Da Wells Fargo a Deutsche Bank: prove generali di darwinismo bancario
Milano. “Wanted: dead or alive”. Il manifesto, con la faccia del ceo di Wells Fargo, John Stumpf, vestito come Billy the Kid, potrebbe essere esposto da oggi a Sacramento, California, all’ingresso di uno degli undici musei che l’istituto ha allestito in giro per gli Stati Uniti, per celebrare la storia della banca che ha fatto la storia della finanza americana, tra carovane, cowboy e fuorilegge. Qui, sul portone del museo più importante, lo sceriffo Warren Buffett, primo azionista della banca, ha affisso la taglia per il presidente: 41 milioni di dollari, la somma che il cda ha deciso di confiscare al banchiere, sequestrando stock option, bonus, liquidazione e stipendi di quello che, fino a un mese fa, era considerato un banchiere modello. Poi s’è scoperto che per centrare gli obiettivi di bilancio (e riscuotere i relativi benefit) Stumpf ha fatto aprire due milioni di conti correnti e carte di credito fittizie fatturando agli inconsapevoli clienti servizi inesistenti. La vicenda finirà nei tribunali. Ma, ancor prima dei giudici, è entrata in funzione la legge del West; prima della galera (o del patteggiamento di cui hanno usufruito i banchieri dopo la crisi del 2007-’08) il colpevole deve pagare di tasca sua, il più in fretta possibile. Nelle stesse ore del board della banca di San Francisco, in quel di Vienna Andreas Dombret, il consigliere della Bundesbank incaricato della supervisione sulle banche, bocciava l’idea che la Banca centrale o il governo tedesco dovessero farsi carico della crisi di Deutsche Bank o di quella, altrettanto urgente e grave, di Commerzbank.
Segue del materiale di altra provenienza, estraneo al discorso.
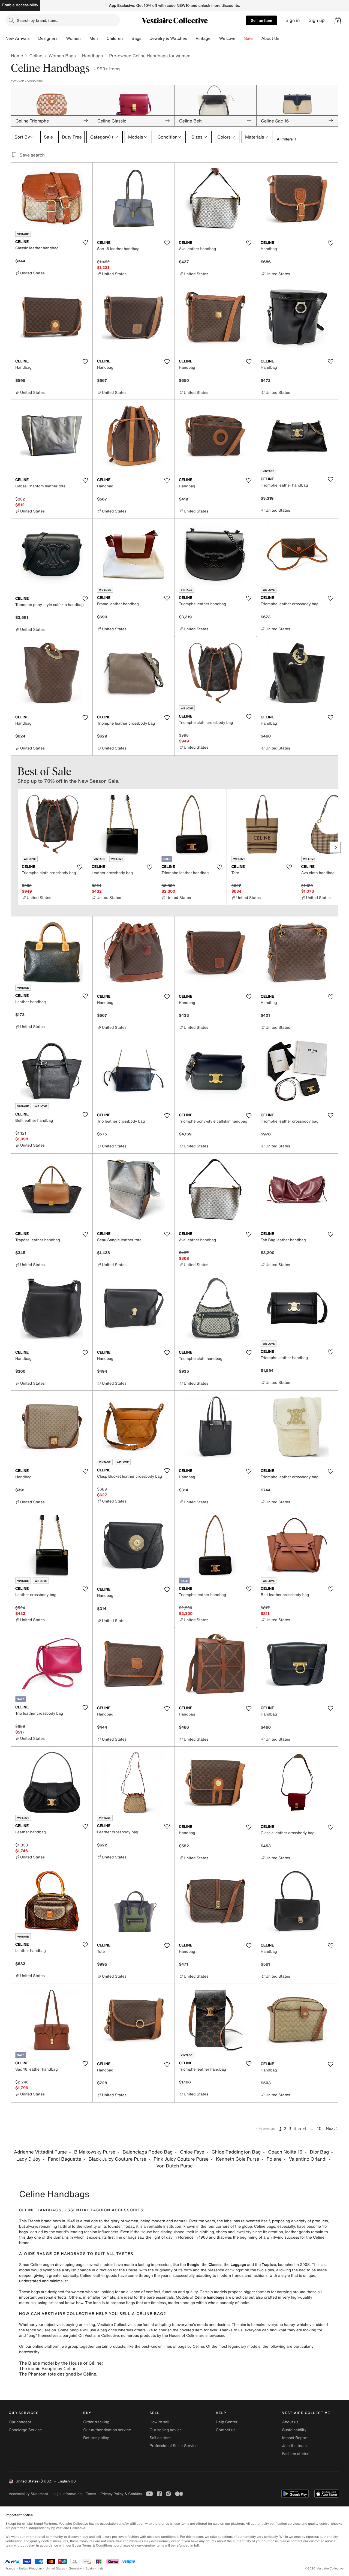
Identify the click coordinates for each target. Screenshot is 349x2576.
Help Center (226, 2422)
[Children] (127, 38)
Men (93, 38)
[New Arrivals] (34, 38)
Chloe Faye (192, 2152)
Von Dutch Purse (174, 2166)
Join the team (294, 2446)
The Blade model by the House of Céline (60, 2363)
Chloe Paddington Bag (236, 2152)
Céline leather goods (98, 2275)
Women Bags (62, 55)
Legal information (67, 2493)
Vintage (202, 38)
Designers (48, 38)
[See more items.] (335, 847)
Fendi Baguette (65, 2159)
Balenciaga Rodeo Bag (148, 2152)
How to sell (159, 2422)
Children (115, 38)
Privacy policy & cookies (121, 2493)
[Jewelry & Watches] (191, 38)
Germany (75, 2568)
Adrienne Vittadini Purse (40, 2152)
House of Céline (183, 2335)
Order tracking (96, 2422)
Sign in (292, 20)
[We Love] (240, 38)
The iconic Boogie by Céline (48, 2368)
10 (319, 2128)
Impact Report (295, 2438)
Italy (101, 2568)
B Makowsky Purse (94, 2152)
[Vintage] (215, 38)
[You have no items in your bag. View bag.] (338, 20)
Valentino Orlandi (308, 2159)
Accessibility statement (28, 2493)
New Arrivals (17, 38)
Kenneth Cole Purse (237, 2159)
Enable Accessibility (20, 5)
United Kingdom (30, 2568)
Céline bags (264, 2226)
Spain (90, 2568)
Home (17, 55)
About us (290, 2422)
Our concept (20, 2422)
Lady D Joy (28, 2159)
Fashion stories (295, 2454)
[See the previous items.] (13, 847)
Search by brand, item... (38, 20)
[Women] (85, 38)
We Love (227, 38)
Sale (248, 38)
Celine (35, 55)
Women (73, 38)
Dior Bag (319, 2152)
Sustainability (294, 2430)
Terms (91, 2493)
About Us (270, 38)
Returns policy (96, 2438)
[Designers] (62, 38)
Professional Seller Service (173, 2446)
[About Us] (283, 38)
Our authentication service (107, 2430)
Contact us (226, 2430)
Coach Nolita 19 (285, 2152)
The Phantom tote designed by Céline (57, 2374)
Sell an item (261, 20)
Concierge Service (25, 2430)
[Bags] (145, 38)
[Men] (102, 38)
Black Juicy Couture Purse (117, 2159)
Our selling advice (165, 2430)
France (10, 2568)
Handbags (92, 55)
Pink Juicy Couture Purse (181, 2159)
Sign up (317, 20)
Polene (274, 2159)
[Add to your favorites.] (85, 242)
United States (55, 2568)
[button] (338, 20)
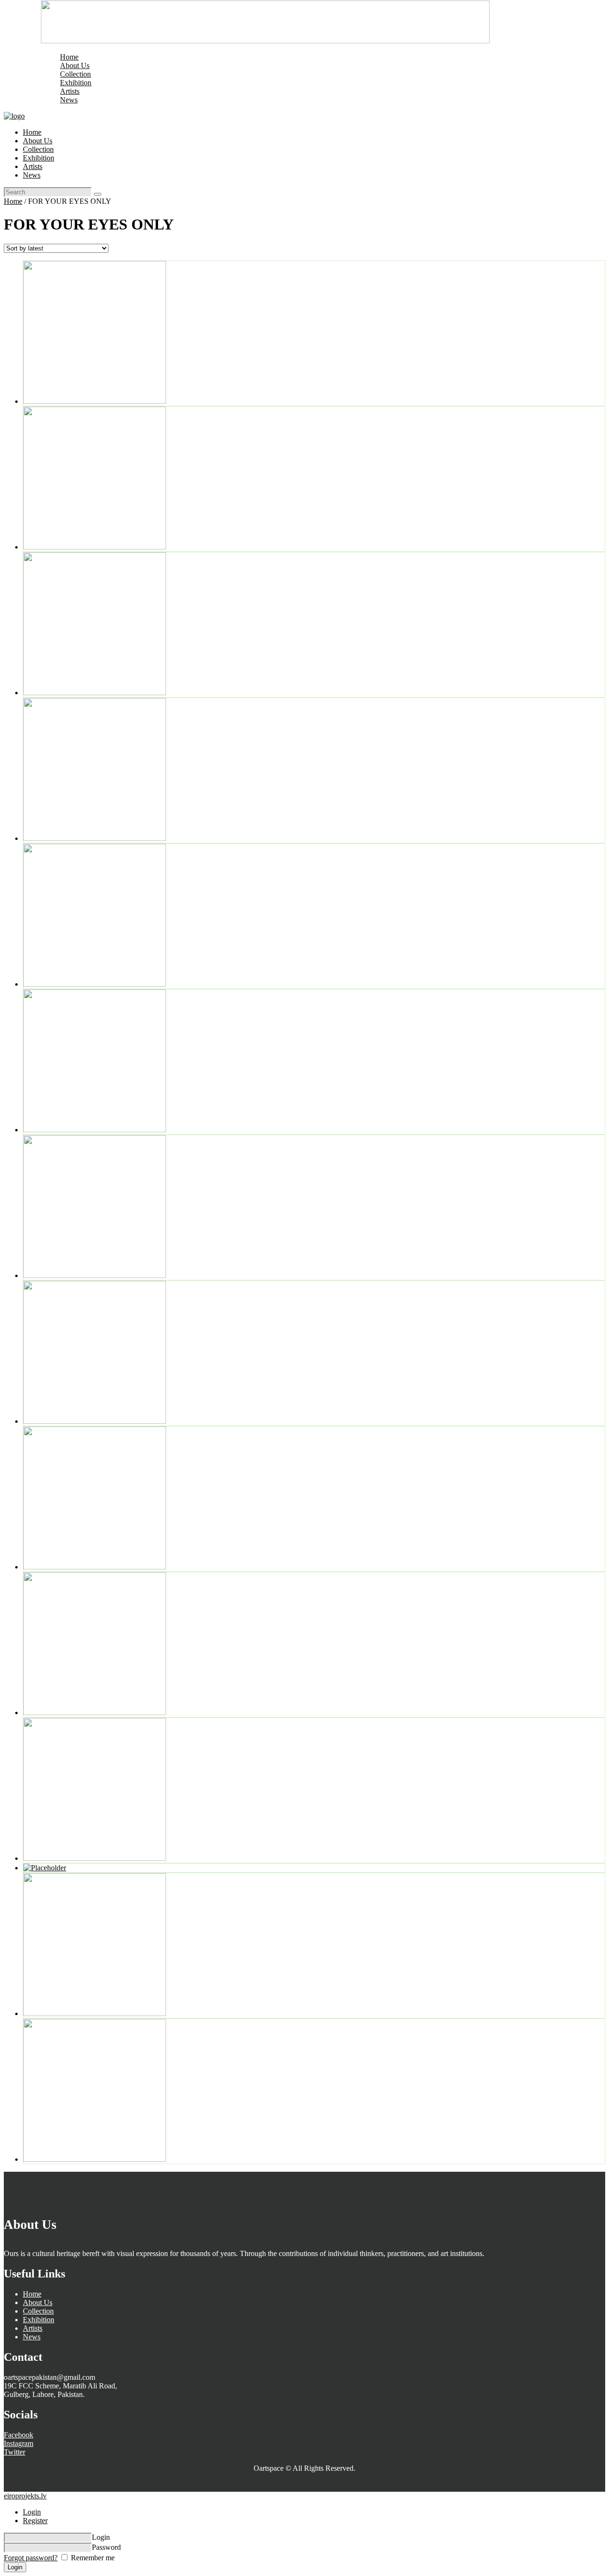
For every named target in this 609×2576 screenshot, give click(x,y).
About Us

Molte banche dovranno sparire come i dinosauri che, sillaba il banchiere, “credevano che le loro dimensioni li preservassero dalla scomparsa”. Una profezia sinistra piovuta sul mercato poco dopo un servizio ben informato del settimanale Focus che riflette una simile filosofia darwiniana: Angela Merkel, si legge, non intende intervenire in aiuto di Deutsche Bank né di fronte alle richieste (14 miliardi di dollari) avanzate dalle autorità americane per i reati commessi nella stagione dei subprime, né per garantire un rafforzamento del patrimonio dell’istituto, esposto sui derivati per un importo ben superiore al pil tedesco. Tanta rigidità, confermata dalla secca smentita di ieri un articolo della Zeit che, al contrario, parlava di un piano a difesa delle banche (segnale che a Berlino le opinioni sono divise), ha almeno due spiegazioni: l’ostilità dell’opinione pubblica in Germania come negli Stati Uniti a interventi pro banche. Ma anche, se non soprattutto, la volontà di evitare un precedente che deroghi al bail-in e renda possibile un intervento pubblico a favore delle banche dell’Europa mediterranea, italiane in particolare.
Una strategia, quella di Berlino, che toglie il sonno ai grandi banchieri Usa: Angela Merkel, si legge in un editoriale di Market Watch, deve salvare Deutsche Bank e la Germania deve smettere di porre paletti all’Italia. Altrimenti cadrà l’Europa e trascinerà con sé il mondo, dice il columnist Matthew Lynn. Insomma, l’America può consentirsi oggi di punire i banchieri per i loro errori. L’Europa non ancora. Per Deutsche Bank non è facile trovare una quadra, a meno che non ci pensi Erdogan: Yigit Bulut, consigliere economico del presidente turco, ha detto ieri che un nuovo fondo sovrano o un gruppo di banche di stato potrebbero essere interessati a comprarla.